A Fable to Mourn the End of an Important Phase or Thank You Lumpz, and Truly a Good Bye

I was Humpty Dumpty and all the king’s horses and all the king’s men couldn’t put me together again. And then a beautiful boy named Lumpy, who came from barren lands, walked along one day. He was fascinated by the beauty of my broken shards and also frightened. He touched my back gingerly under moonlight but then walked away, and I thought I would never see him again.

Two years later, I had grown bitter and lonely; I had spent time with bad people who pretended to help me but broke me even more or left my pieces rearranged and all mixed up. Then, Lumpy came by from a dream in a dream and sat down. “How have you been?” he asked. “Life is hard,” I complained, reaching out an arm. He laughed at me and asked, “Compared to what?”

“What do you do in those barren lands?”
“I am a slave to machines. I sleep in a burning house. But I left to find you again.”
“I suppose it had been pretty stupid to be sitting on that wall,” I admitted.
“I love that you were up on a wall in the first place,” he answered. “The rest of us are content to stay on the ground.”
“Being on the ground is only normal,” I said.
“Normalcy is the safeguard that separates emotion from consequence. I am not so afraid of consequence,” said this boy.

I felt myself healing; I did not need glue or patches or thread or liquor to dull the pain. I was doing it by myself. My new self was not the perfect porcelain sculpture I imagined myself to be in the beginning; I was molded with bumps and scars, but I felt good in this whole shell. I was no longer a cracked pitcher.

“I love you, and yet you bring me pain on a daily basis,” he confessed after some time. “You bring me face to face with parts of myself I often studiously avoid. I have to go back to the barren lands; I have more work to do. I have to work hard to be free.”

To repay him for his conversations and his ministrations in helping me become restored again, I planted flowers in his dry fields, reds of all shades. We walked around and we named them all: the lightness of poppies, the thick of good wine, the blood of sunsets, a misty stripe of rainbow evanescence.

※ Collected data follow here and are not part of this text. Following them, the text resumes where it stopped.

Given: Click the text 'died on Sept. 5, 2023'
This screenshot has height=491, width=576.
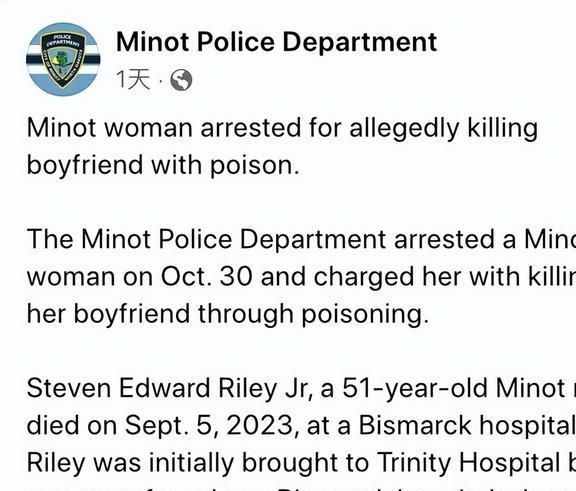Looking at the screenshot, I should (159, 426).
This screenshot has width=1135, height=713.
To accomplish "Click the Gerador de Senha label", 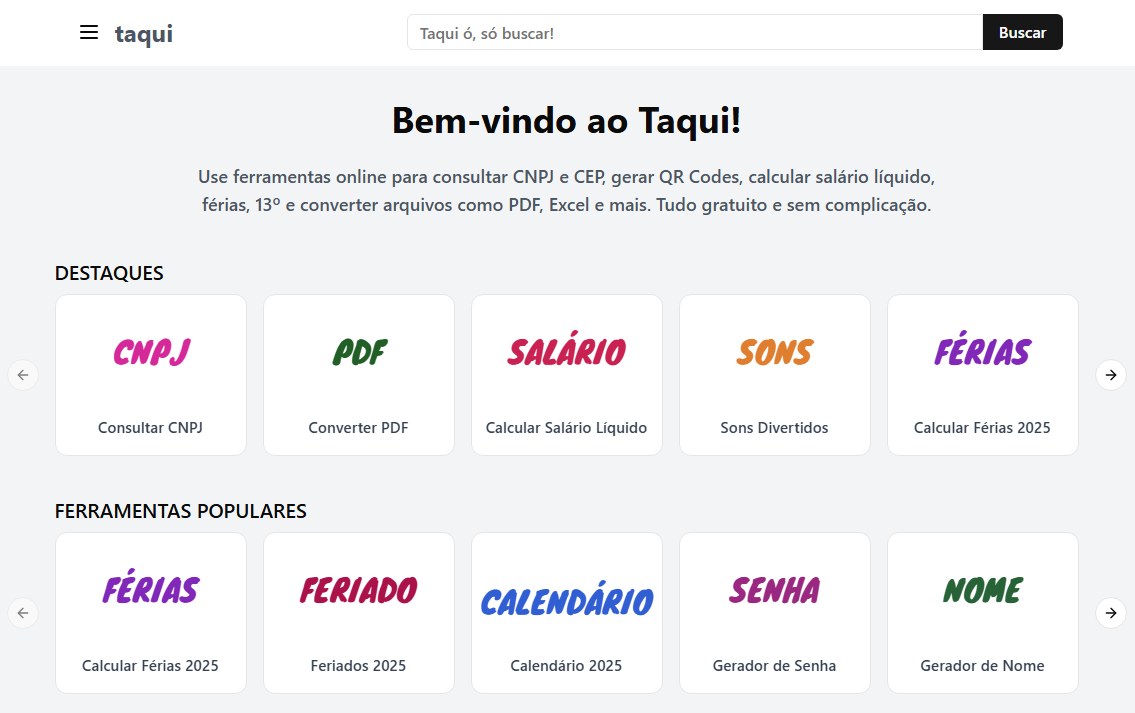I will (x=775, y=666).
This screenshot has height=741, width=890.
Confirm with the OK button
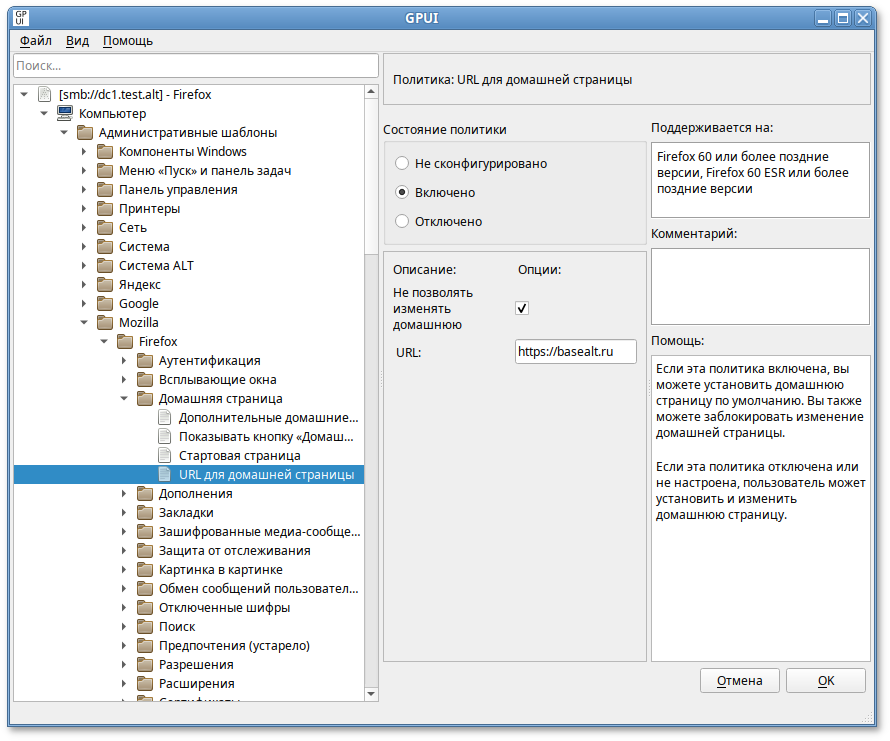[825, 681]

Where he lived was so different from where I was used to and I began to yearn for other places.
“Come with me,” I invited.
“I can’t.”
“Then I must leave alone.” I thanked him again for helping me rebuild. I walked fifteen paces then turned around, scared I was doing the wrong thing. but he had already walked three steps determinedly toward his own future and has kept walking since.

1 Comments:

At 10:32 AM, Blogger x said...

I wish I had a Lumpy in my past too.
Very nicely written!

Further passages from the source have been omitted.